START RECORD EXTRACTS

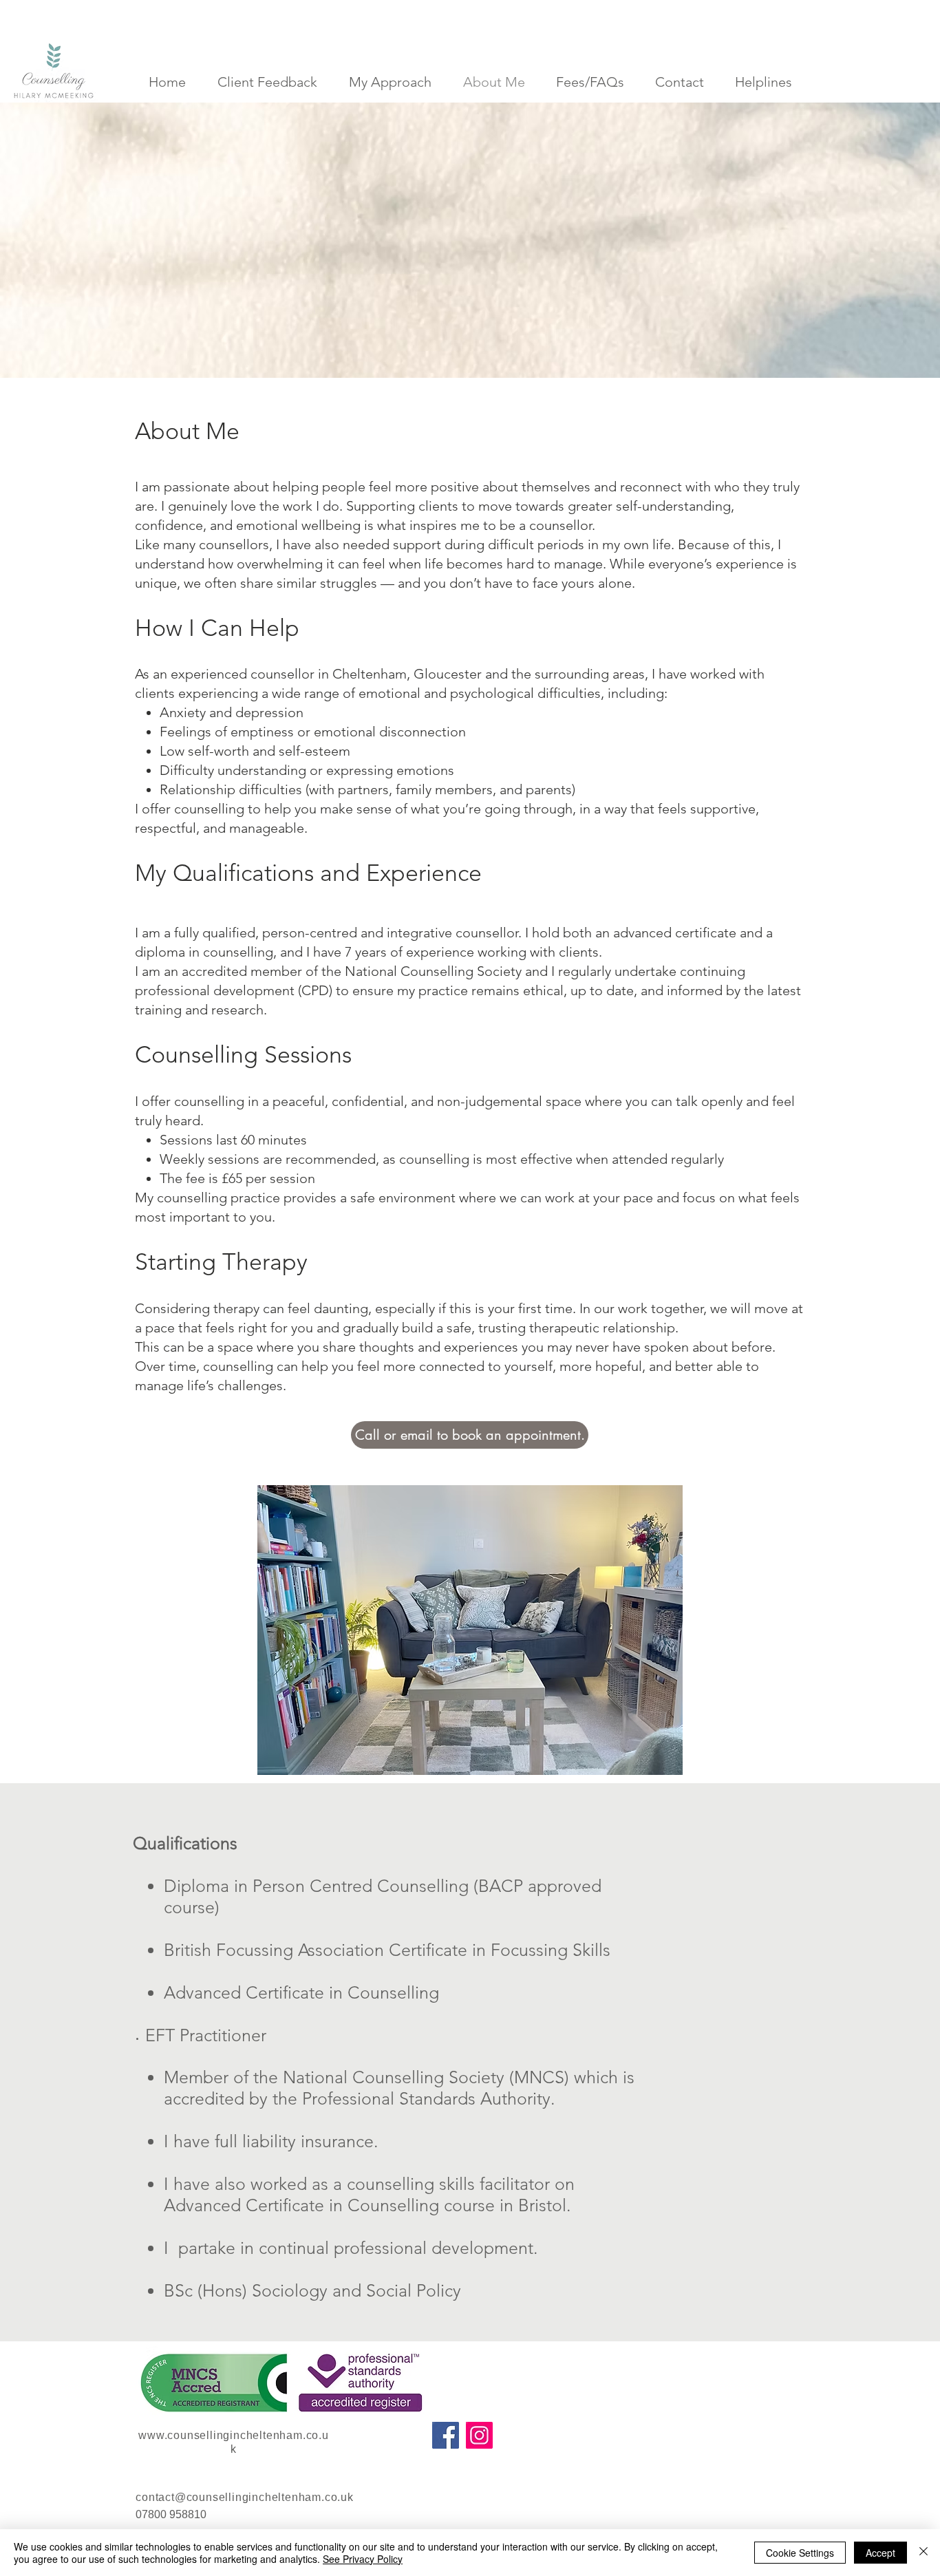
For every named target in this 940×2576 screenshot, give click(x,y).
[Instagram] (479, 2435)
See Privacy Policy (363, 2559)
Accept (880, 2552)
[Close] (923, 2552)
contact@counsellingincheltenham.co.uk (245, 2497)
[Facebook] (445, 2435)
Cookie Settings (800, 2552)
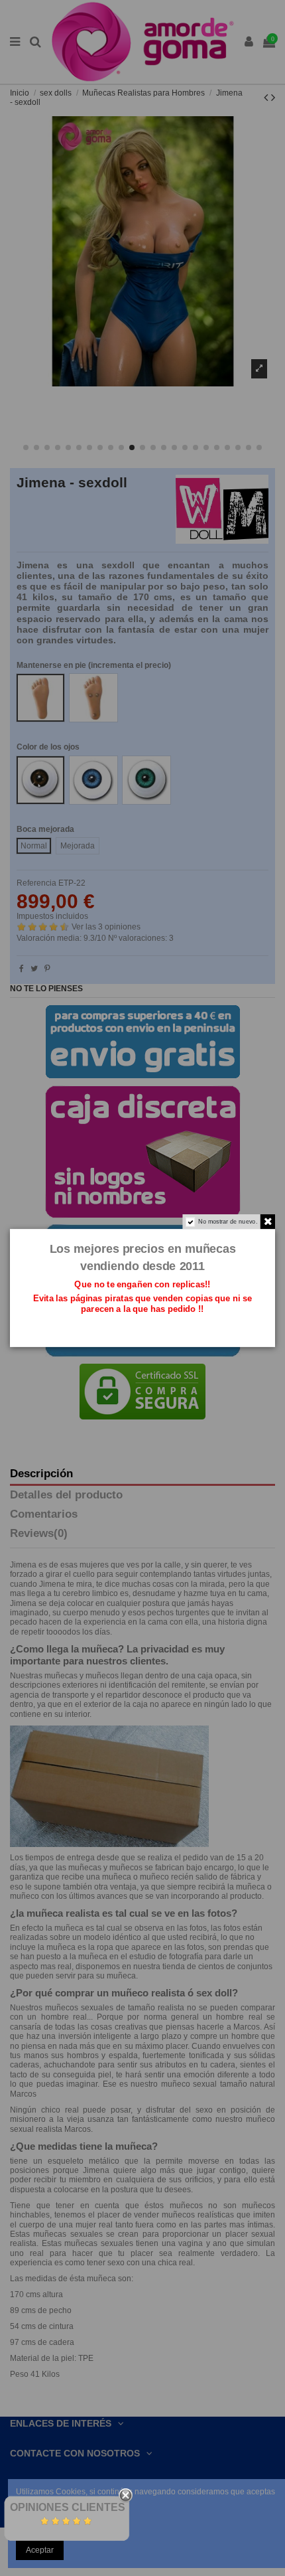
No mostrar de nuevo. (227, 1221)
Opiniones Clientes (67, 2507)
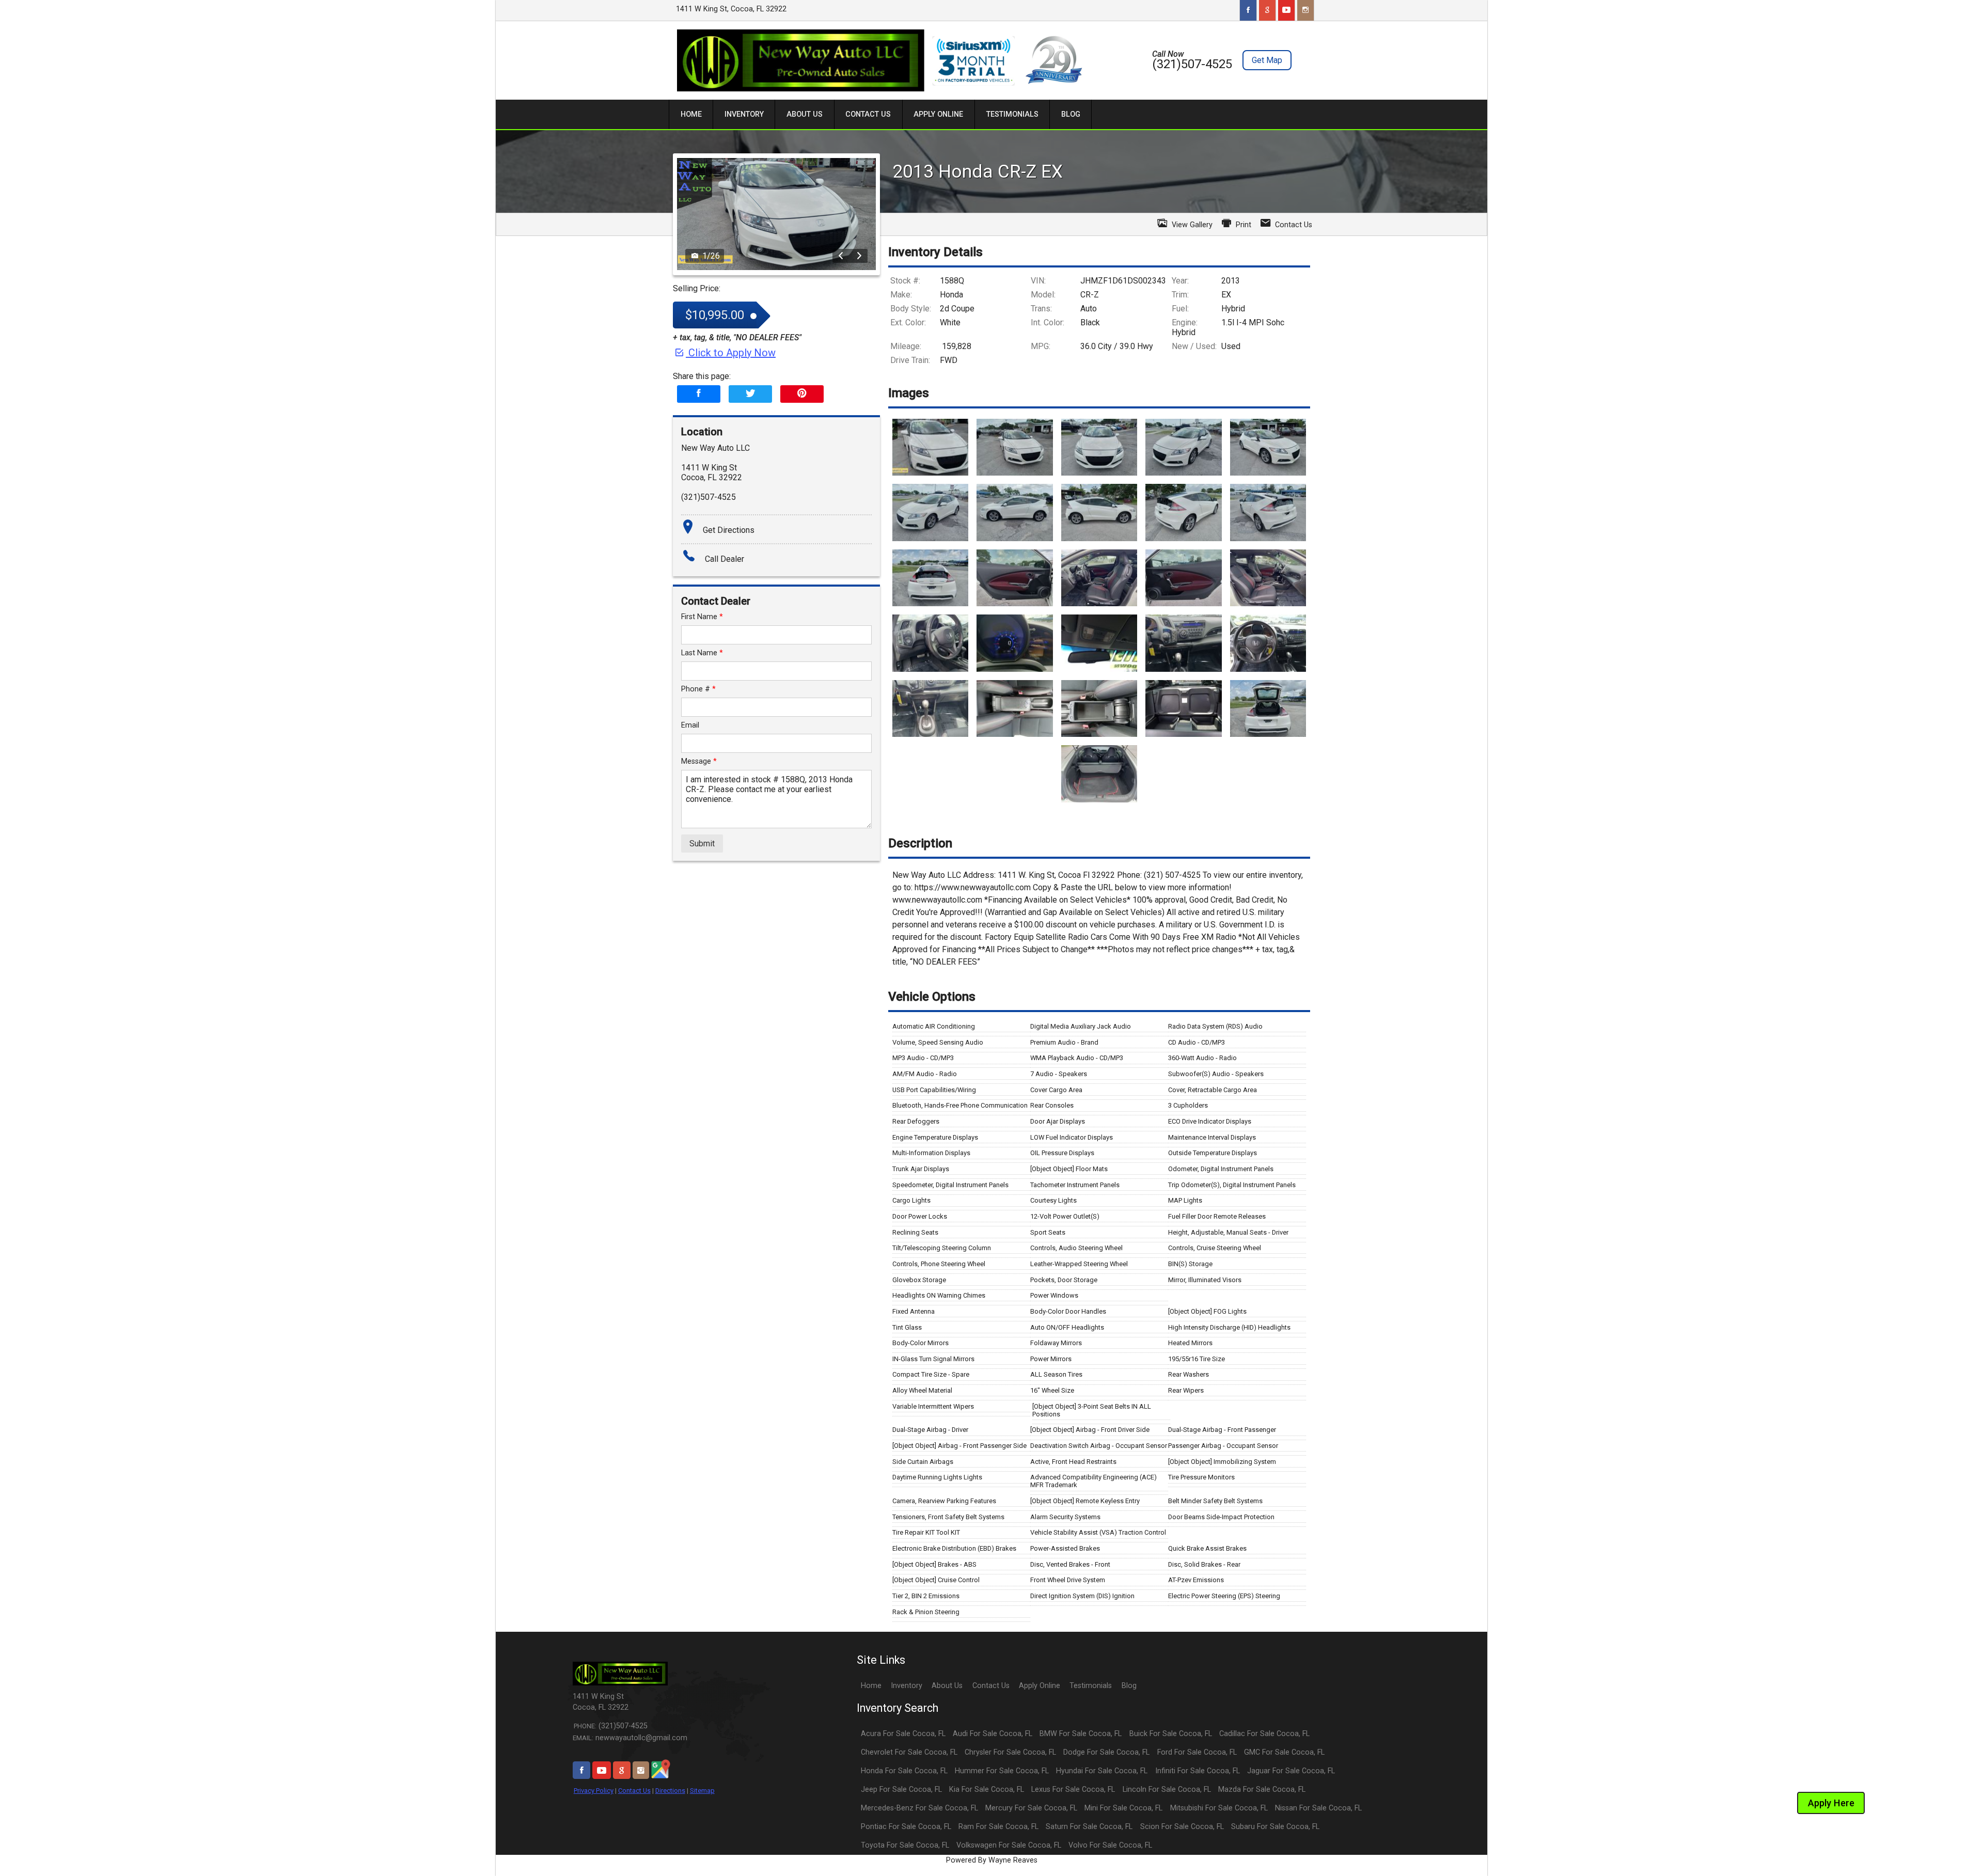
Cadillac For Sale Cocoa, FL (1264, 1733)
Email (690, 725)
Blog (1129, 1685)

END RECORD EXTRACTS

> **TASK REQUIREMENTS**: Go through the entries and retype them exactly, except for the images.

> **EXPECTED ANSWER**:
For every named target in this 940×2576 screenshot, give click(x,y).
[Instagram] (479, 2435)
See Privacy Policy (363, 2559)
Accept (880, 2552)
[Close] (923, 2552)
contact@counsellingincheltenham.co.uk (245, 2497)
[Facebook] (445, 2435)
Cookie Settings (800, 2552)
No mostrar de nuevo. (227, 1221)
Opiniones Clientes (67, 2507)
Cadillac For Sale Cocoa, FL (1264, 1733)
Email (690, 725)
Blog (1129, 1685)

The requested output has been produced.